Today, most statistical packages include methods which work with different numbers of measurements for each participant, technically termed “unbalanced data” 2, 3. Such approaches allow all participants to be included, those with only one measurement as well as those fortunate enough to have more. One such method is a linear mixed or random effects model 2, 4. The general idea is to model the absolute levels of biomarkers from all participants - participants with only one value can still contribute population level information about the average biomarker levels at the time of their measurement. However, this kind of model does not just estimate overall levels in the study population – it assesses how different individual participants are from this population average. By making the reasonable assumption that individual level baselines (intercepts) and subsequent changes (slopes) in the participant population come from a statistical distribution (usually Normal), one can predict the slope of a patient with a single measurement only, for example, just at baseline.
How does it work intuitively?
When measurements from an individual are not available during follow-up, the method behaves as if that participant had contributed the follow-up values of patients whose baseline level and other measured characteristics are most similar.
How valid is the estimation of a slope when some patients only have one marker measurement?

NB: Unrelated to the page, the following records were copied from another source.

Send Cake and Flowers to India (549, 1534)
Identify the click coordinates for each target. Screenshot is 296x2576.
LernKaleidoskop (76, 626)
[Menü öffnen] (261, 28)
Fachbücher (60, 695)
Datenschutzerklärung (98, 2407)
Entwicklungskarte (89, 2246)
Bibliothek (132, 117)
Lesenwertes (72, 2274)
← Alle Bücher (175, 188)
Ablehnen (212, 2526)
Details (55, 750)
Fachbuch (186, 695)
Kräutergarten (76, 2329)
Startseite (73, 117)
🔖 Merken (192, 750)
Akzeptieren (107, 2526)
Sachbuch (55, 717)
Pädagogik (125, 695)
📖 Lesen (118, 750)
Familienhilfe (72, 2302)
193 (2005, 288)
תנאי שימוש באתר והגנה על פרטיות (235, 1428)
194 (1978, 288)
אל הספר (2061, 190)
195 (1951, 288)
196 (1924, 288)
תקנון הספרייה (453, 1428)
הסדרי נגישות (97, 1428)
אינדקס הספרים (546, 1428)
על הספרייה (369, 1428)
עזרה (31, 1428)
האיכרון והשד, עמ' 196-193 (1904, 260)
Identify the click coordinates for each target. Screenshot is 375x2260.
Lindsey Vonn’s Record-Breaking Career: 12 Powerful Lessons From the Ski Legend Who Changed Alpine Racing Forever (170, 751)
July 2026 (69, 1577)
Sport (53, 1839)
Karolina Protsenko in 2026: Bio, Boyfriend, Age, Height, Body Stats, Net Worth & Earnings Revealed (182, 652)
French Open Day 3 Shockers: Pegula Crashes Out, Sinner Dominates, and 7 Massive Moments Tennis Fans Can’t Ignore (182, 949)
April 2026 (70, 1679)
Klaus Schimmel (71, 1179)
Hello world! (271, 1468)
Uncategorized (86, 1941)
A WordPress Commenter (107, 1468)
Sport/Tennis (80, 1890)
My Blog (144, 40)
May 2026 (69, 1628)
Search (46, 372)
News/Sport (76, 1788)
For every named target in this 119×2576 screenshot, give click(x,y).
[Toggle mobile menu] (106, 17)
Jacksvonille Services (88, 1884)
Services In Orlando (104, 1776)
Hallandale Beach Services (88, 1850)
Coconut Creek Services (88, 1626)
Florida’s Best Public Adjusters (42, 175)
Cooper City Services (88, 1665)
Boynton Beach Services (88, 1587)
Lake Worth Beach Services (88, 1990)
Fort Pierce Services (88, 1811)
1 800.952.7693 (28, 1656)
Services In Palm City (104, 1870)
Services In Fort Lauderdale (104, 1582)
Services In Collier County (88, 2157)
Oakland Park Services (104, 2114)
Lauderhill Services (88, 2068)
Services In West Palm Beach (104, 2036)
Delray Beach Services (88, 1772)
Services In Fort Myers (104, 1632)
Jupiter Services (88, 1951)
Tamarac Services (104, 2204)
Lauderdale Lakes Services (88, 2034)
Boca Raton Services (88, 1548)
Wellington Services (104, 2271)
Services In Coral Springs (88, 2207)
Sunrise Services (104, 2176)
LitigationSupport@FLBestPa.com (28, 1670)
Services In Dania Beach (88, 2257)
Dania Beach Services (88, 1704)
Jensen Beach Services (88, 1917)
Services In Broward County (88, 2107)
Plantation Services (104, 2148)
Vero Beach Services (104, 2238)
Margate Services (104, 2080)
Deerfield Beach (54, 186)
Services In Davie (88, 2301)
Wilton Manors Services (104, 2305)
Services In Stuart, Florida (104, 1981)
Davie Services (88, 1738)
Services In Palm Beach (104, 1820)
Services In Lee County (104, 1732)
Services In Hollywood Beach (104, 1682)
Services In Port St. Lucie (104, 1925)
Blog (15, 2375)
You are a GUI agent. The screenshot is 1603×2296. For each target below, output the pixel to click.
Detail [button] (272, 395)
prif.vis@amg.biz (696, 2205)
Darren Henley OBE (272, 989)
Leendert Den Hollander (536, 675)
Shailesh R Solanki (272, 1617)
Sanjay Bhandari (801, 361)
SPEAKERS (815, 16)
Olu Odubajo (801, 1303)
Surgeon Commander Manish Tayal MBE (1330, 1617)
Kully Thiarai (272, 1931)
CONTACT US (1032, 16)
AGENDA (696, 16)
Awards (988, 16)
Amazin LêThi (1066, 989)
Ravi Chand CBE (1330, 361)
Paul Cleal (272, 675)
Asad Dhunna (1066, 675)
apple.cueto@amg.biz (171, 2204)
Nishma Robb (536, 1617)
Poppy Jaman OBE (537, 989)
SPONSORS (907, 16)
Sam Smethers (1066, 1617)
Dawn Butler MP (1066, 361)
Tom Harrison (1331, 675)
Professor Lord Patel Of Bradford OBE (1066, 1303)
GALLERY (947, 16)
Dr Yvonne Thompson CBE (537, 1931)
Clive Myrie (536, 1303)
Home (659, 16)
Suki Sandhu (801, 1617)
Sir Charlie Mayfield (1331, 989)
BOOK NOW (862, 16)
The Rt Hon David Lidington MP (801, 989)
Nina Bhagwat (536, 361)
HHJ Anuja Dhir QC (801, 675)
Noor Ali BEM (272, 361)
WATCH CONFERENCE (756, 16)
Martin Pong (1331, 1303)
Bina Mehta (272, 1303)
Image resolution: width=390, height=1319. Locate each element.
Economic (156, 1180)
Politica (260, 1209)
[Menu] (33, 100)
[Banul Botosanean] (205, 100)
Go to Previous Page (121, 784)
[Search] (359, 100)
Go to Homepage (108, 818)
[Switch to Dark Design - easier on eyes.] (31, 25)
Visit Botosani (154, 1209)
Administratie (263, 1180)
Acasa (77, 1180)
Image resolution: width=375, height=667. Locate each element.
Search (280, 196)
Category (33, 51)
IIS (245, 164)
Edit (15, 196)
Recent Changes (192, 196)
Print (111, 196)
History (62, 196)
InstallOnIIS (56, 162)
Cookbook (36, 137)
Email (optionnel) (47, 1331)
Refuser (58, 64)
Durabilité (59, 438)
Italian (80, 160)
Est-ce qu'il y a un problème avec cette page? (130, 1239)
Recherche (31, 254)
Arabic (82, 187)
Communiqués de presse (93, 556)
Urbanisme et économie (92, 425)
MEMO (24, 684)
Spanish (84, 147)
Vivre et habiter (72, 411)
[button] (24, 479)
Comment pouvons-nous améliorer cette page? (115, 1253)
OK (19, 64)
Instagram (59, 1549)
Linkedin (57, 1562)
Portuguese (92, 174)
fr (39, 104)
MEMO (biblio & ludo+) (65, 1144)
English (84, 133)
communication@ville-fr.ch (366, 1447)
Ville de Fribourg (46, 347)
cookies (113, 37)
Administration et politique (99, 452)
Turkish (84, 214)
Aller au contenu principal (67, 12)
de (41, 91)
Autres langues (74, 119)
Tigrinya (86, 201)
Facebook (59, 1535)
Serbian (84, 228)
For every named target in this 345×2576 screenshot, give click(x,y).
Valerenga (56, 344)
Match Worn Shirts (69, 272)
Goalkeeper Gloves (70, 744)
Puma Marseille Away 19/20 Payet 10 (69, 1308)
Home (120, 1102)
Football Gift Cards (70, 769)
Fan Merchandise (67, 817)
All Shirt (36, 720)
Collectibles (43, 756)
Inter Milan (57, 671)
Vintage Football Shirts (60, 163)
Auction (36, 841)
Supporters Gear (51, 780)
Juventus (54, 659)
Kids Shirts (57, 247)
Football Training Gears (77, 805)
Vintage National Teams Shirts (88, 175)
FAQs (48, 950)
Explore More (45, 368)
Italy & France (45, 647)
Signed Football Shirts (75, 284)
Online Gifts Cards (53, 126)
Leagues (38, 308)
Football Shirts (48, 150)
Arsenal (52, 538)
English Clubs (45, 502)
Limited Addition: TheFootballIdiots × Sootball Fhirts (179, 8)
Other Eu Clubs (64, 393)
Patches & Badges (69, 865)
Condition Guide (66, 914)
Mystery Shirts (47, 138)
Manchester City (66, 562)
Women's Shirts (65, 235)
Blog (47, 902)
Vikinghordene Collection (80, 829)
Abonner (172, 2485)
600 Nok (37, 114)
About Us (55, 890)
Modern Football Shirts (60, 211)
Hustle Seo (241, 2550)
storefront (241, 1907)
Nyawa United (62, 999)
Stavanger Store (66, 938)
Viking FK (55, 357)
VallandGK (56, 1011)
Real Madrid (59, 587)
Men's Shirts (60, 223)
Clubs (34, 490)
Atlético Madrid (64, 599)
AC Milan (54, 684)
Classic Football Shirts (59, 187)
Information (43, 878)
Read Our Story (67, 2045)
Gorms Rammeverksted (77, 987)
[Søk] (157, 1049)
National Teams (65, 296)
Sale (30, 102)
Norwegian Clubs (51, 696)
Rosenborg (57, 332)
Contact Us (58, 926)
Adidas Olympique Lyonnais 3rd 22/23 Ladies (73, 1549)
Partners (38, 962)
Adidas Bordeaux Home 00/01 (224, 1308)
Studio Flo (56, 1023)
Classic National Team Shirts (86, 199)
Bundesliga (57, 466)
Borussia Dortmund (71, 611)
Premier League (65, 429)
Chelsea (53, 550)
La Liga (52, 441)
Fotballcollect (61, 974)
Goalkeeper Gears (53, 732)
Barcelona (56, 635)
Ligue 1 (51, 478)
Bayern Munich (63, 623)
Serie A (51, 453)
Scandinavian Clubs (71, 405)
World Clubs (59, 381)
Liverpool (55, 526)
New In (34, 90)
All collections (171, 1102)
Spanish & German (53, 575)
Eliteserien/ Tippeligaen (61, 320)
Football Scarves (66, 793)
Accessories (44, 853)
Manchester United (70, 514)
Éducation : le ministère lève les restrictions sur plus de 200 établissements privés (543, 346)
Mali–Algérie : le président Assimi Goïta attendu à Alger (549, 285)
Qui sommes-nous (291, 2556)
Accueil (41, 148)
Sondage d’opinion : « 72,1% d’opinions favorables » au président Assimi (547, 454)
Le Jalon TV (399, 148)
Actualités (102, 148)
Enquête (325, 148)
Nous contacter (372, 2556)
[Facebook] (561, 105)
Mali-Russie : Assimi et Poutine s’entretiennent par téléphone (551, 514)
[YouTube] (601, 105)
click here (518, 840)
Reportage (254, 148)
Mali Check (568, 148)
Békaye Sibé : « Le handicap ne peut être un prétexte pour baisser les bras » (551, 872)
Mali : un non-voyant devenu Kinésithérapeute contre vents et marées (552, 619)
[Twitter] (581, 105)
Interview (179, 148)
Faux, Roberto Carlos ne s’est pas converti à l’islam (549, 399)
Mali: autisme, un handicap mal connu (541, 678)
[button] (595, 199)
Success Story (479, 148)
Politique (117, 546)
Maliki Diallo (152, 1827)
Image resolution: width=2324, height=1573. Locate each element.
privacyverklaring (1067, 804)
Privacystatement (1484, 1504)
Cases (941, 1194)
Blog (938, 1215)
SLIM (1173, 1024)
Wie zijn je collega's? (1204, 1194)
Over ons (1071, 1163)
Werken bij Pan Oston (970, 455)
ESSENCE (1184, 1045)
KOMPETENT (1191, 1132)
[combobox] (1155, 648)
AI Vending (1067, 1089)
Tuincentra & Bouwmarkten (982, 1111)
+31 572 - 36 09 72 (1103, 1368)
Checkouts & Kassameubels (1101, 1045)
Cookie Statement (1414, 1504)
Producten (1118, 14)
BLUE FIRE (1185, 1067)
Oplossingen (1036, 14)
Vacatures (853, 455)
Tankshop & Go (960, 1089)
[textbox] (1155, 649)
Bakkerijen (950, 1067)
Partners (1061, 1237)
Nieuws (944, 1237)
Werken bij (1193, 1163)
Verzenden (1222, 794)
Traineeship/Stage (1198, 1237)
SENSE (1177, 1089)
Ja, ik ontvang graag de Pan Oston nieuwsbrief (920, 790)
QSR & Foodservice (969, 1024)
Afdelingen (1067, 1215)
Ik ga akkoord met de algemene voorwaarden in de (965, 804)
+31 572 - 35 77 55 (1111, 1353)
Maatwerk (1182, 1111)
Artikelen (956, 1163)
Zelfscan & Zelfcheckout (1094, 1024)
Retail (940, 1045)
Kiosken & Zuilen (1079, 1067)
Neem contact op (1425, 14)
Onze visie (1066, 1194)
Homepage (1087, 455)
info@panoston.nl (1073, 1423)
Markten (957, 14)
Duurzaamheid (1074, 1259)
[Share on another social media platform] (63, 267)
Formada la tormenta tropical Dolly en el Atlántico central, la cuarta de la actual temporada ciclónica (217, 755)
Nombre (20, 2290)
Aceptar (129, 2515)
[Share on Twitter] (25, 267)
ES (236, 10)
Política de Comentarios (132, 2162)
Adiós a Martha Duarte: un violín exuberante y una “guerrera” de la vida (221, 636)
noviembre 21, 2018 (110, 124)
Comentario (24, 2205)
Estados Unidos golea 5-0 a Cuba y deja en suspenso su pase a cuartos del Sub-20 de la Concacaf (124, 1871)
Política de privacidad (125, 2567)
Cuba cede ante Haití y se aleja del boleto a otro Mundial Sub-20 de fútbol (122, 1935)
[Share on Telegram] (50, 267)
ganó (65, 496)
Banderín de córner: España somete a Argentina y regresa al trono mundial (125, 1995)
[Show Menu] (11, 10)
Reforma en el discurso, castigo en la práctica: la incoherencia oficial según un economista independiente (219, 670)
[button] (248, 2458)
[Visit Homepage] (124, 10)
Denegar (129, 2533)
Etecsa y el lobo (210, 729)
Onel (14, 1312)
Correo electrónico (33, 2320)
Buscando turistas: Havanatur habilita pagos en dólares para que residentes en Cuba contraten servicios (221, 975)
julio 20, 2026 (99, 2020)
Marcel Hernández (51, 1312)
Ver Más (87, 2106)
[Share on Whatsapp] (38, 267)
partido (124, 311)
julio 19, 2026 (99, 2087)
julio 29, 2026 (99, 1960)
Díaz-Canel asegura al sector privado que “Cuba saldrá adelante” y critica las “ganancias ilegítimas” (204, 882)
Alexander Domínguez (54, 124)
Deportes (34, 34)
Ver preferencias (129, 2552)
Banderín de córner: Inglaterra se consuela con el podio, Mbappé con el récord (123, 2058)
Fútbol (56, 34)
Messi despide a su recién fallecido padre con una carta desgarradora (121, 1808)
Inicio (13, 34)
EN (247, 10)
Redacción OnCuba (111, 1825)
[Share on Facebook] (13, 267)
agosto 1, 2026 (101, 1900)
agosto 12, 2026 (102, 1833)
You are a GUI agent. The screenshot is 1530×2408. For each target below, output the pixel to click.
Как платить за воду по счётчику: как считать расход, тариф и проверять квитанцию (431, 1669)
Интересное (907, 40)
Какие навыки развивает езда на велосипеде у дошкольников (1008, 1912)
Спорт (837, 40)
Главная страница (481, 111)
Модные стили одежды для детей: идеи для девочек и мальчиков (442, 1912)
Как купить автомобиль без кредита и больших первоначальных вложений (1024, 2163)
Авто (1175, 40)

In statistics, it is usual to distinguish three kinds of missing data 5–7: 1) ‘missing completely at random’ (MCAR), 2) ‘missing at random’ (MAR) or 3) ‘informatively missing’. The first situation occurs when a marker value is missing at a given time independently of other values of the marker or explanatory variables (measured or not). For example, it happens if the test tube is broken by accident. A missing observation is ‘missing at random’ when the probability of not observing this value may depend on previously observed values. For instance, values could be missing after a participant reaches a threshold level (e.g. 200 cells/μL) that defines the end of the follow-up in a given study. Finally, a missing observation is ‘informatively missing’ when the probability that data are missing depends on some unobserved values. This situation could happen when a participant misses a visit because they are too sick (related to very low CD4). A linear mixed or random effects model as described above will provide unbiased estimates when missing measurements are due to either of the first two mechanisms. This is not the case for the third mechanism.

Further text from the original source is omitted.